DATA FOR THE TASK:
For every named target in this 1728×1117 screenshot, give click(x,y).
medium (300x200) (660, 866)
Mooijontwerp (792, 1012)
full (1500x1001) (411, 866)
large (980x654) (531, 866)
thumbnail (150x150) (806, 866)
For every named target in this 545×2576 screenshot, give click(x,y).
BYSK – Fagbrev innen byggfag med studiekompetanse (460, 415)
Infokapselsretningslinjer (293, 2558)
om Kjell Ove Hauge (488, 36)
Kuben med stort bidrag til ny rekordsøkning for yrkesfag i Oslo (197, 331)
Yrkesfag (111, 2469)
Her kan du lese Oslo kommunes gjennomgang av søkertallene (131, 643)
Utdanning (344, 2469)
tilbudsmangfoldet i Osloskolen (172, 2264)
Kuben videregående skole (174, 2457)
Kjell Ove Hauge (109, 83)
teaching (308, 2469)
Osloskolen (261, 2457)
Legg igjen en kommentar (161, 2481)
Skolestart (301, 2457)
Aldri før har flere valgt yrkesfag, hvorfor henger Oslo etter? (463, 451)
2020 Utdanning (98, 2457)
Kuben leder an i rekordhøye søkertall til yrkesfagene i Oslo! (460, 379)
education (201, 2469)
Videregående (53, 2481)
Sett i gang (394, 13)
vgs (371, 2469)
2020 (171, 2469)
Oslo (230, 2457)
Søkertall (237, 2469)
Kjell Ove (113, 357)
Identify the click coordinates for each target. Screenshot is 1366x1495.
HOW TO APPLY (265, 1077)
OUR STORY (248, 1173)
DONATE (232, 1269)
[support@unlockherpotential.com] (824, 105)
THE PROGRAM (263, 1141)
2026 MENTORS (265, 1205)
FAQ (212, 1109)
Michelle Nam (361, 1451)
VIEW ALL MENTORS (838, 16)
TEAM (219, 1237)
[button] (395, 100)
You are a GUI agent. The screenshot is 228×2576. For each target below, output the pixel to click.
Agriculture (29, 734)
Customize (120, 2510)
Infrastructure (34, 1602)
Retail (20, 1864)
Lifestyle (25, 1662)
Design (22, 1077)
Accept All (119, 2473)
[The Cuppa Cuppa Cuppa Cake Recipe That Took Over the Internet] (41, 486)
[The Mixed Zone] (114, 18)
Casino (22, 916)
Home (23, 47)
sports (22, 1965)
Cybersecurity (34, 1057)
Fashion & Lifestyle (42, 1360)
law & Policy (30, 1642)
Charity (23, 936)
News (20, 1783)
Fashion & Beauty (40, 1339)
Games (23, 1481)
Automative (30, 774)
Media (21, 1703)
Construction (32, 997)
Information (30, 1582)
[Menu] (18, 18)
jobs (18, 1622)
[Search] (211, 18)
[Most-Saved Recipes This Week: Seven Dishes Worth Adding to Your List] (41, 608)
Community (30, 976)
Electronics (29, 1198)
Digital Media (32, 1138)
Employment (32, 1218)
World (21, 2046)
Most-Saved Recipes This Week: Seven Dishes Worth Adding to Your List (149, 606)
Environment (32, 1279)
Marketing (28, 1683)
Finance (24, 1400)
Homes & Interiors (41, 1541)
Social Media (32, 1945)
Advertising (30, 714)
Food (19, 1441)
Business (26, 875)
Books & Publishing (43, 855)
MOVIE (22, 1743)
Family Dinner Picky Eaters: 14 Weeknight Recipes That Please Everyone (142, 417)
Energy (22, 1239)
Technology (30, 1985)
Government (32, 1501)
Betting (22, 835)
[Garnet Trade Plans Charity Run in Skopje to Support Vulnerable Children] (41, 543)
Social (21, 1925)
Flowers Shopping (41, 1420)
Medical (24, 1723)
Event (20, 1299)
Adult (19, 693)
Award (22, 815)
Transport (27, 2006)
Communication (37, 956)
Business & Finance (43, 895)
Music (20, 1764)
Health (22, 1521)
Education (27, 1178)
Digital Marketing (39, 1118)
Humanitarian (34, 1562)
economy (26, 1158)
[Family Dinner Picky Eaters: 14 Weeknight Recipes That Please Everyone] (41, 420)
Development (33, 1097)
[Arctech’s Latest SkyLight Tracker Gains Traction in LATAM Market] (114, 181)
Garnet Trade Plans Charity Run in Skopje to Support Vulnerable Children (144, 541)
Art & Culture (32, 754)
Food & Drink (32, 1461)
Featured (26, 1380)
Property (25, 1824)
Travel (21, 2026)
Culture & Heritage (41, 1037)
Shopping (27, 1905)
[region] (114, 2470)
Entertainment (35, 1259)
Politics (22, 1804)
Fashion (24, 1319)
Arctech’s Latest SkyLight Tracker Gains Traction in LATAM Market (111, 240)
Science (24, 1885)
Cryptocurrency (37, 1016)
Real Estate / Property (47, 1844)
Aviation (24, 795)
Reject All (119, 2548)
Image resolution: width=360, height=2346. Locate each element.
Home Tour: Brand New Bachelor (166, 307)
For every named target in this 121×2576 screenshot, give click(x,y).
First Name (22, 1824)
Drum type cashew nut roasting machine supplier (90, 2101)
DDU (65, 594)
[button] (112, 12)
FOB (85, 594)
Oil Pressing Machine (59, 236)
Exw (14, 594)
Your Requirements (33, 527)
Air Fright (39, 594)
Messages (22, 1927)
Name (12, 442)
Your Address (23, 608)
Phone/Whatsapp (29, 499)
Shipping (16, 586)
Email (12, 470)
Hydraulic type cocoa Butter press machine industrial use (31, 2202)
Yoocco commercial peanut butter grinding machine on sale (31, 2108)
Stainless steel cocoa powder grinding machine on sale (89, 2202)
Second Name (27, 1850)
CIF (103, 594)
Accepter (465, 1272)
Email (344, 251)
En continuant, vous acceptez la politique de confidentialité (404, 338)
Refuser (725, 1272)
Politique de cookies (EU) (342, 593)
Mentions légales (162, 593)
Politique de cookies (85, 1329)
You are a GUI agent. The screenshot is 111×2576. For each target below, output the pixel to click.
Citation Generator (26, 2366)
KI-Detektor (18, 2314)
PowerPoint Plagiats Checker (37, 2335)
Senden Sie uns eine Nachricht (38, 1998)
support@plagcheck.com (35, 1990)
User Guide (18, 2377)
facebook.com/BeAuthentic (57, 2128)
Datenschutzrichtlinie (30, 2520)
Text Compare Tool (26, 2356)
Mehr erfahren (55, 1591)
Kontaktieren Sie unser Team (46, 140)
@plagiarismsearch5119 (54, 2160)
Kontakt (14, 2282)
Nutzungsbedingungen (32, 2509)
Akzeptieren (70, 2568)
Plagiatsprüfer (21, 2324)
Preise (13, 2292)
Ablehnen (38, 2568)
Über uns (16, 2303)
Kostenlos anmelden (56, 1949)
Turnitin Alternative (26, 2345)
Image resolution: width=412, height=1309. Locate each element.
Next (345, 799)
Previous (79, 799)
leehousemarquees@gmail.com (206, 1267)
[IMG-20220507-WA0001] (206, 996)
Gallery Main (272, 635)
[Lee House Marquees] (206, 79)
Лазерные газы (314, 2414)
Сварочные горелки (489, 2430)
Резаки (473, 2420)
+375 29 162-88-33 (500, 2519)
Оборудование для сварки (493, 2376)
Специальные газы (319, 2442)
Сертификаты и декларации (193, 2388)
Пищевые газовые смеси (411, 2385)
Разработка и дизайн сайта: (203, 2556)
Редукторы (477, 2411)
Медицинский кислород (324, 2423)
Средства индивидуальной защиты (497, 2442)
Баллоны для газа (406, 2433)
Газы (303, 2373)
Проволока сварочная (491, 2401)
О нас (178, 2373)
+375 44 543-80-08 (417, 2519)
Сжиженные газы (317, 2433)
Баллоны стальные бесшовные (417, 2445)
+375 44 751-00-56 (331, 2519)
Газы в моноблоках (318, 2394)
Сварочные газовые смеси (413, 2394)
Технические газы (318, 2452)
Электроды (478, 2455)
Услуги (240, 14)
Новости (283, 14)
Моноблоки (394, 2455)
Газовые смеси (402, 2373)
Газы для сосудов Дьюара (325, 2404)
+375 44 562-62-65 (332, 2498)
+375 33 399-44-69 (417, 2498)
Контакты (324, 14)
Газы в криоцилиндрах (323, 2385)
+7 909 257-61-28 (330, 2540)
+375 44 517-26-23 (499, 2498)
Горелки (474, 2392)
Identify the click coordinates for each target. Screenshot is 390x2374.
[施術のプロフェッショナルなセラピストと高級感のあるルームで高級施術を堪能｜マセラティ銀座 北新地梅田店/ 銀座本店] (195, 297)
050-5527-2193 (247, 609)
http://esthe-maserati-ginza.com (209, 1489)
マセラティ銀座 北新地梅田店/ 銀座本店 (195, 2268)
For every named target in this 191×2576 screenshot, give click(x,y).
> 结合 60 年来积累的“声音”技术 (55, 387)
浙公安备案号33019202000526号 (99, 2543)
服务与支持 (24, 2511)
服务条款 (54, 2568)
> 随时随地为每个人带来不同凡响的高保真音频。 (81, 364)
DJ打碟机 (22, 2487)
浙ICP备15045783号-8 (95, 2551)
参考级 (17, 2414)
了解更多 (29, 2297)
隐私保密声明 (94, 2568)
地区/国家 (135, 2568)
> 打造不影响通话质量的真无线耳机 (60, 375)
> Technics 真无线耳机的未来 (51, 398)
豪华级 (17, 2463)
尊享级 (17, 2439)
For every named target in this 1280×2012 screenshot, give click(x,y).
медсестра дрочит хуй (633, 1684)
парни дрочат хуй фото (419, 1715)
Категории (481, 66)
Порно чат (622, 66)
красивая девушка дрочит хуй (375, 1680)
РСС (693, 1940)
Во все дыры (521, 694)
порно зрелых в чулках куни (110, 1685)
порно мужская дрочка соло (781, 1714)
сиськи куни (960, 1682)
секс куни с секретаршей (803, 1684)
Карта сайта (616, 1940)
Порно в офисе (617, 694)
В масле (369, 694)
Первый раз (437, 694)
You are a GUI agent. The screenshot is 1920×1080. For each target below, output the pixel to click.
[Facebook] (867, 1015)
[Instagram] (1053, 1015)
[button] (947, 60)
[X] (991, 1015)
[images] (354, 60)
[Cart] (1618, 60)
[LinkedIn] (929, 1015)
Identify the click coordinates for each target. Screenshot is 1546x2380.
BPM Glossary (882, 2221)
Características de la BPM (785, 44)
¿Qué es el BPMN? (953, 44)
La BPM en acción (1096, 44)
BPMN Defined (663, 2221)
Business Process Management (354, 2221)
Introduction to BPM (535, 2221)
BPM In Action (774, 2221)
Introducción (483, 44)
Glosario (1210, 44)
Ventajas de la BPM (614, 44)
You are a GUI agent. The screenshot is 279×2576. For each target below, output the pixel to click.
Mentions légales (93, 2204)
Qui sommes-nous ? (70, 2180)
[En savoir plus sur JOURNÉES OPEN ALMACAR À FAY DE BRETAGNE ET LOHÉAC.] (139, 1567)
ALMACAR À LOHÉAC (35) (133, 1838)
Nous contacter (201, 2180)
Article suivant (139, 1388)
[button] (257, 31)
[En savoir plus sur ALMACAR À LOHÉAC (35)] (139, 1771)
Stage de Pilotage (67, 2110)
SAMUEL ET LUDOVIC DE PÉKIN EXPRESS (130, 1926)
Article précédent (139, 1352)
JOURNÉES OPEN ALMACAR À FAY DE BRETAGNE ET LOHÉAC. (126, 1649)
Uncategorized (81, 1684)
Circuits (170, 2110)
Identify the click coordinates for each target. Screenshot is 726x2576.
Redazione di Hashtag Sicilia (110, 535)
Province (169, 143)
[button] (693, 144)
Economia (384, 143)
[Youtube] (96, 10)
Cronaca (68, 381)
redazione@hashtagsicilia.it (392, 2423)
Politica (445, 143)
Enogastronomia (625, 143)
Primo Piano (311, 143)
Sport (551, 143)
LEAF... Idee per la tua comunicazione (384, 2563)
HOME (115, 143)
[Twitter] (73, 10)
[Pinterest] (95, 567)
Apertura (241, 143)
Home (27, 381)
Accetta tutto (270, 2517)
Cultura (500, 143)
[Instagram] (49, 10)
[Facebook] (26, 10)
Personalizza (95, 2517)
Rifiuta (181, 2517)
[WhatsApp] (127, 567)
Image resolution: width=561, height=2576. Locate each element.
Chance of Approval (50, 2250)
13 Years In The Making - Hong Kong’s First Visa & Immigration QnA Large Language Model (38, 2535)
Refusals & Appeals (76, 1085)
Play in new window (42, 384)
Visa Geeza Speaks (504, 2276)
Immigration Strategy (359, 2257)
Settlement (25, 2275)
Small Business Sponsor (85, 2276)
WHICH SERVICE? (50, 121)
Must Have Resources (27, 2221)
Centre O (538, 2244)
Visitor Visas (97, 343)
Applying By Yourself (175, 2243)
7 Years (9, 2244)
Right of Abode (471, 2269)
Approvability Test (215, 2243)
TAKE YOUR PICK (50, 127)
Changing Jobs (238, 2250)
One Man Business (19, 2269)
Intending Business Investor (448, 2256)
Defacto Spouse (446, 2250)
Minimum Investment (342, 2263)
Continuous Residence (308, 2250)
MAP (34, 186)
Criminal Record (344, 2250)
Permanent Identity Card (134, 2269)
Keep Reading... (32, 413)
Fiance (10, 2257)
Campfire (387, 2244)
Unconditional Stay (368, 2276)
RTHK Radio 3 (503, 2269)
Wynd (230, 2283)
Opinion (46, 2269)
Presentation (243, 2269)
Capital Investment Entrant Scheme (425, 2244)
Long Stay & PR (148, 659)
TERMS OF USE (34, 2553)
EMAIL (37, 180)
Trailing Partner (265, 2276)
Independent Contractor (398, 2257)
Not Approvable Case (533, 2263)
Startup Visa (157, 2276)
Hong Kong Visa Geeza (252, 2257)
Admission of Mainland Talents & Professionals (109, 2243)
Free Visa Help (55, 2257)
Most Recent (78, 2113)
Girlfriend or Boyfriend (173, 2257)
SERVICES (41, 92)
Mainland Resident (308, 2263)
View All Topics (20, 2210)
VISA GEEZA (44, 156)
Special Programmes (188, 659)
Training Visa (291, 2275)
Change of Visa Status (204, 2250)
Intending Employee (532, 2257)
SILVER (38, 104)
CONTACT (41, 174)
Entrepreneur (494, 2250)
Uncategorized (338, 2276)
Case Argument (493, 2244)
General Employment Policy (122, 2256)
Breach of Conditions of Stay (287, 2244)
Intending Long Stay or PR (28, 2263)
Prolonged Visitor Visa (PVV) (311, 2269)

GOAL: Rescale the records between the line containing "Finance (24, 1400)" and the line containing "Award (22, 815)", inclusive. Reproduce each of those lines, including any requests, and multiply every coordinate in the answers by 1.9, rounding to the nearest whole number with halves rounded up.

RESULT OF THIS TASK:
Finance (46, 2660)
Homes & Interiors (78, 2928)
Social Media (61, 3696)
Advertising (57, 1357)
Food (36, 2738)
Business (49, 1663)
Books & Publishing (82, 1625)
MOVIE (42, 3312)
Family Dinner Picky Eaters: 14 Weeknight Recipes That Please Everyone (270, 792)
Energy (42, 2354)
Technology (57, 3772)
Government (61, 2852)
Betting (42, 1587)
[Garnet Trade Plans Charity Run in Skopje to Support Vulnerable Children] (78, 1032)
Social (40, 3658)
Flowers Shopping (78, 2698)
Medical (46, 3274)
Event (38, 2468)
Adult (36, 1317)
Award (42, 1549)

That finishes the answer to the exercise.